In an attempt to control spiraling costs, companies are increasingly requiring their workers to take on more responsibility for their health-care needs.
That finding comes from a newly released survey of 292 large corporations conducted by Watson Wyatt and the Washington Business Group on Health. More than 70 percent of employers in the survey said they made major changes in their health care strategy in the past year.
Not surprisingly, just 34 percent of the respondents said they are now willing or able to fully absorb cost increases. That figure is way down from last year, when half of the respondents said they could or would absorb increases in health benefit costs.
The survey also showed there’s been a clear shift in employer attitude and approach to containing health care costs within the last year.
“Employers are indicating that promoting individual responsibility for their own health care is a critical goal of their overall program,” says Maureen Cotter, global practice director of group and health care consulting at Watson Wyatt. “Increasingly, they are informing and empowering workers to make cost-effective decisions about the type and amount of health care that is right for them.”
Indeed, 43 percent of the surveyed employers said they expect to increase the level of “consumerism” in their health plans in the upcoming year. Less than one in five of the respondents said they already have such systems in place. “Consumerism is the code word for defined-contribution health plans,” says Cotter.
Toward that: Twice as many of the surveyed employers said they will provide workers with access to health care information over the next year.
In addition, the percentage of respondents that expect to provide direct access to purchasing health insurance is expected to jump to 8 percent next year. Currently, only three of the 292 employers in the survey provide such access.
Ironically, fewer companies in the survey said they plan to offer data to employees on the cost of health care services. In fact, the percentage of companies that provide information on specific health care issues is expected to fall from 28 percent to 25 percent next year.
“While some equate so-called ‘defined-contribution health plans’ with consumerism,” asserts Helen Darling, president of the Washington Business Group on Health, “it is clear that employers see it more broadly — more as a commitment to a philosophy or approach than simply to a particular health plan design.”
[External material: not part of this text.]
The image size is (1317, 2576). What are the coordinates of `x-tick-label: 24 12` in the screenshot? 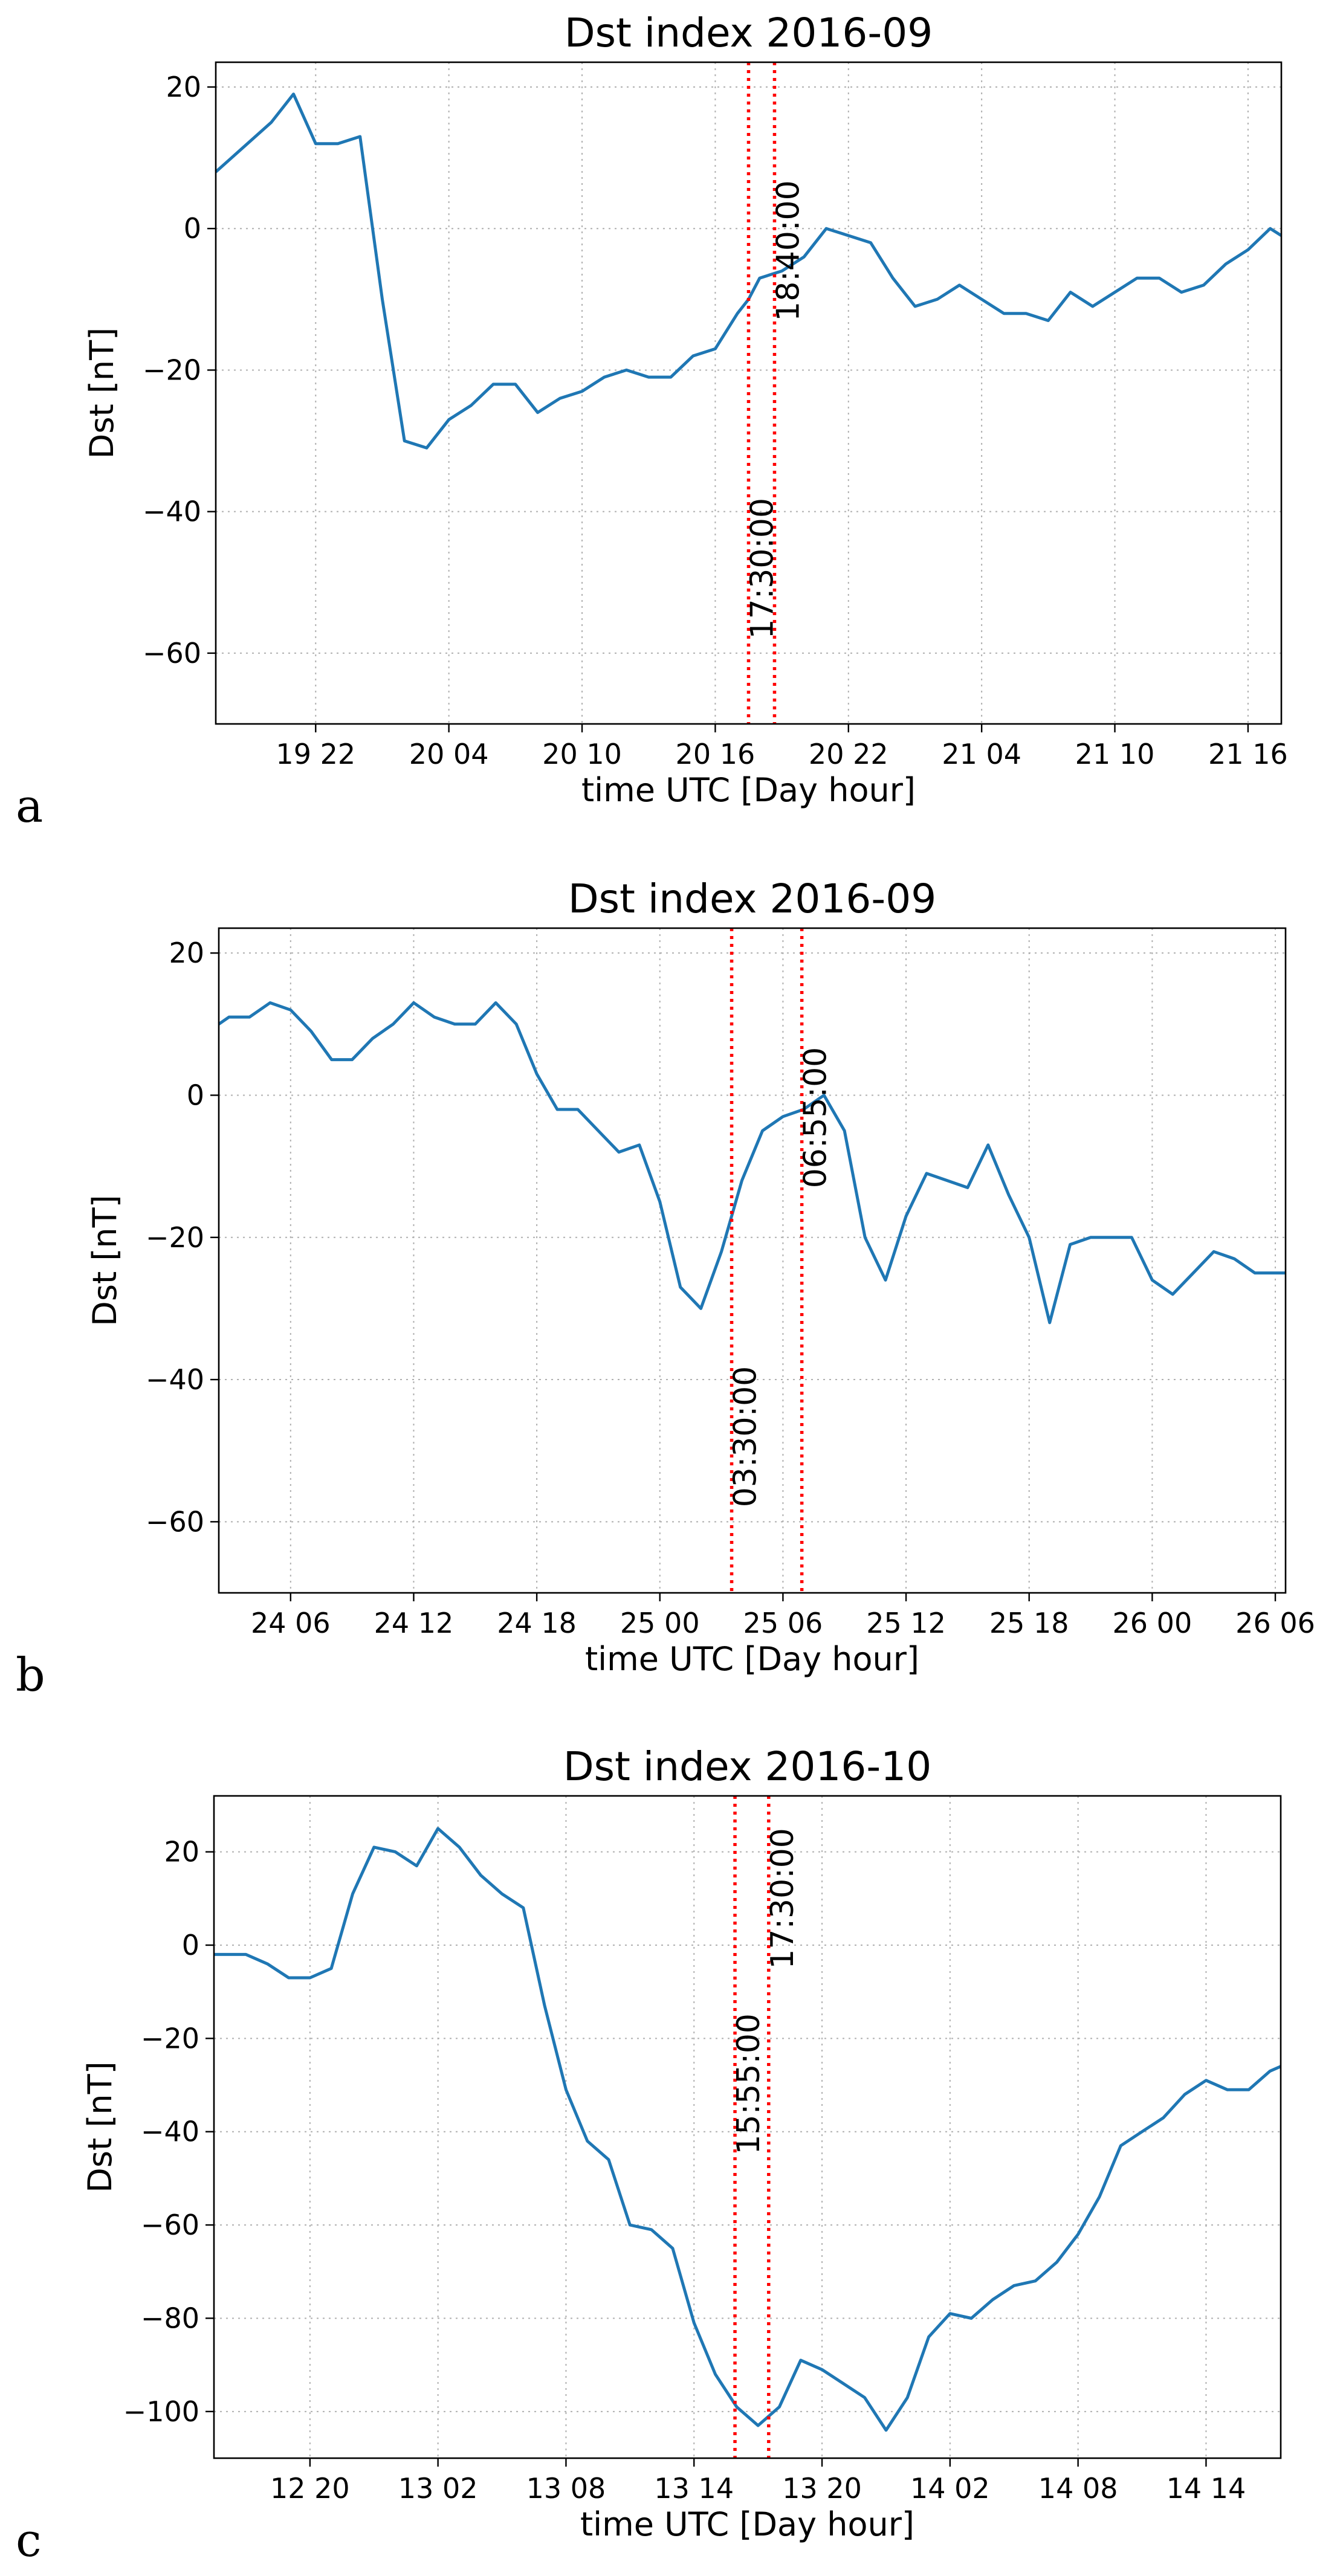 It's located at (414, 1623).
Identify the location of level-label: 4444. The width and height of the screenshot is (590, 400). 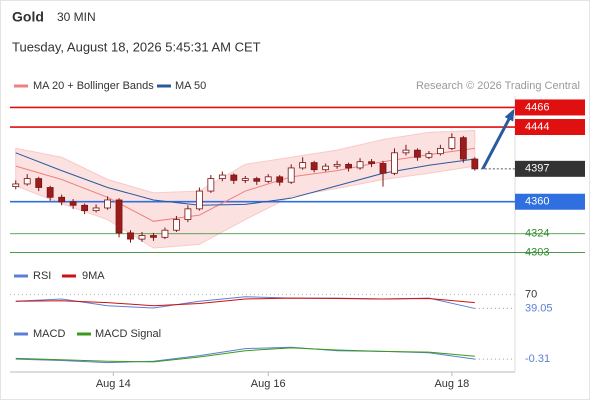
(537, 127).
Many employers have had little choice but to offload more of the responsibility — and costs — for health care to employees. Employers expect their health-care costs per employee to rise by 12.7 percent in 2002, according to a recent survey of 2,800 large and small companies by William M. Mercer. This would come on top of an 11.2 percent hike in 2001 — and would raise the cost of an average corporate medical-plan to $4,924 per worker.
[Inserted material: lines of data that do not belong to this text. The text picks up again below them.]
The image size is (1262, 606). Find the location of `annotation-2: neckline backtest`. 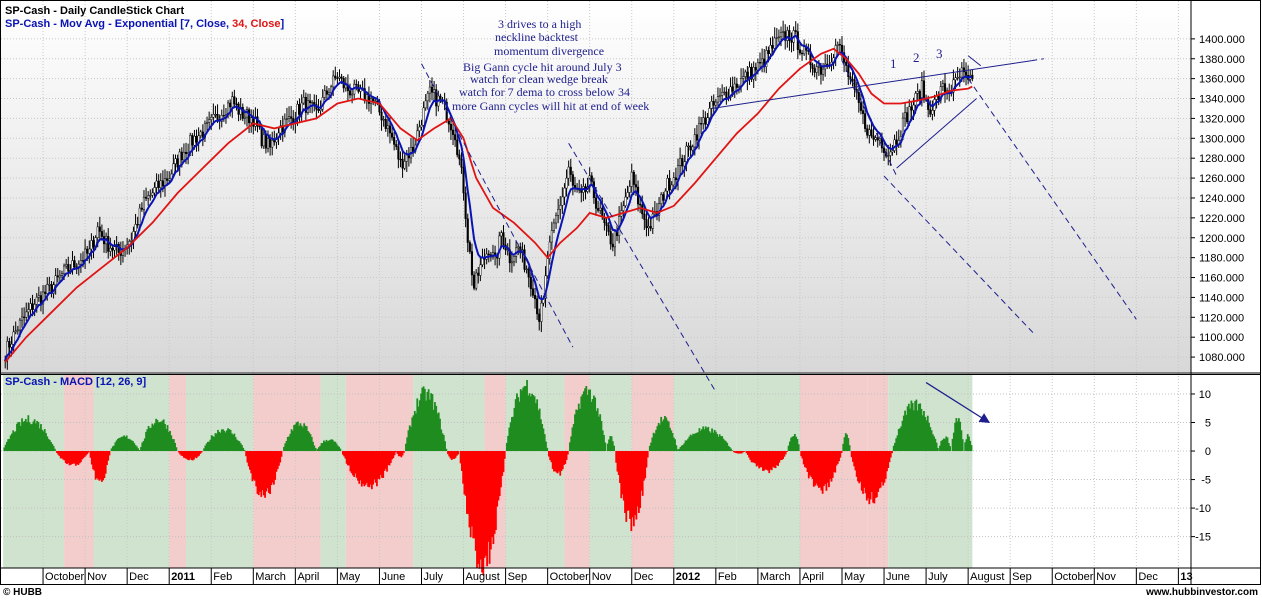

annotation-2: neckline backtest is located at coordinates (536, 37).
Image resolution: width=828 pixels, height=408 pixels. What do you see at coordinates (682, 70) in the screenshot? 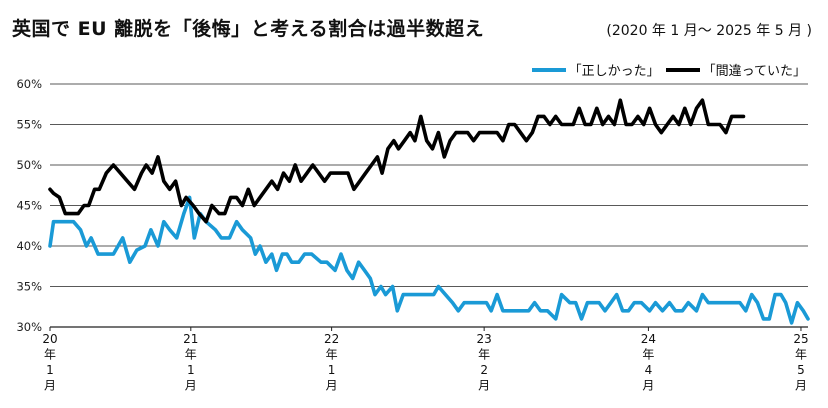
I see `legend-swatch-wrong` at bounding box center [682, 70].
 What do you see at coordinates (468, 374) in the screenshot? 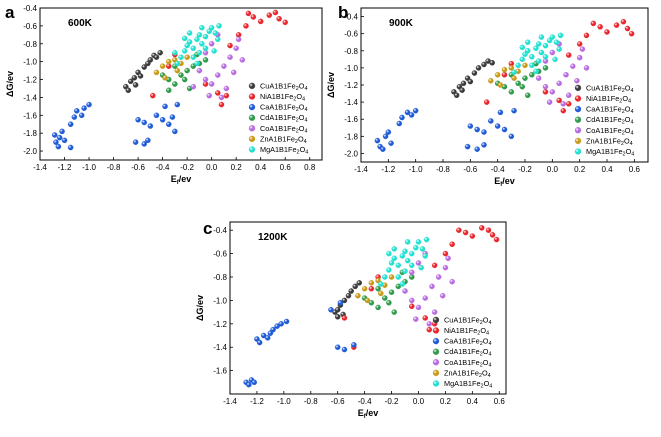
I see `legend-label: ZnA1B1Fe2O4` at bounding box center [468, 374].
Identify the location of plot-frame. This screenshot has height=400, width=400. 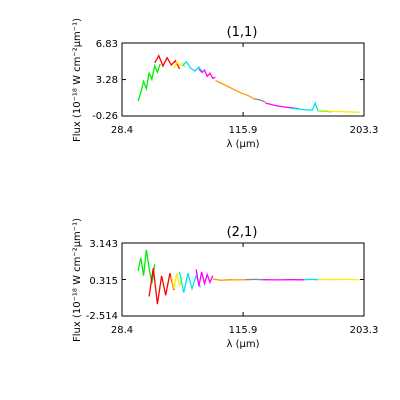
(243, 80).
Ominously, some companies expect their costs to jump as much as 20 percent, according to the survey. And how are companies planning to cope with the those premium premiums? Well, 40 percent said they will require their employees to pay a higher share of the total cost by increasing the deductibles and co-payments.
Indeed, the median in-network deductible for preferred-provider plans (PPOs) rose to $500 from $250, among small employers, according to the Mercer survey.
About 16 percent of employees at small companies pay deductibles that exceed $1,000, says the survey.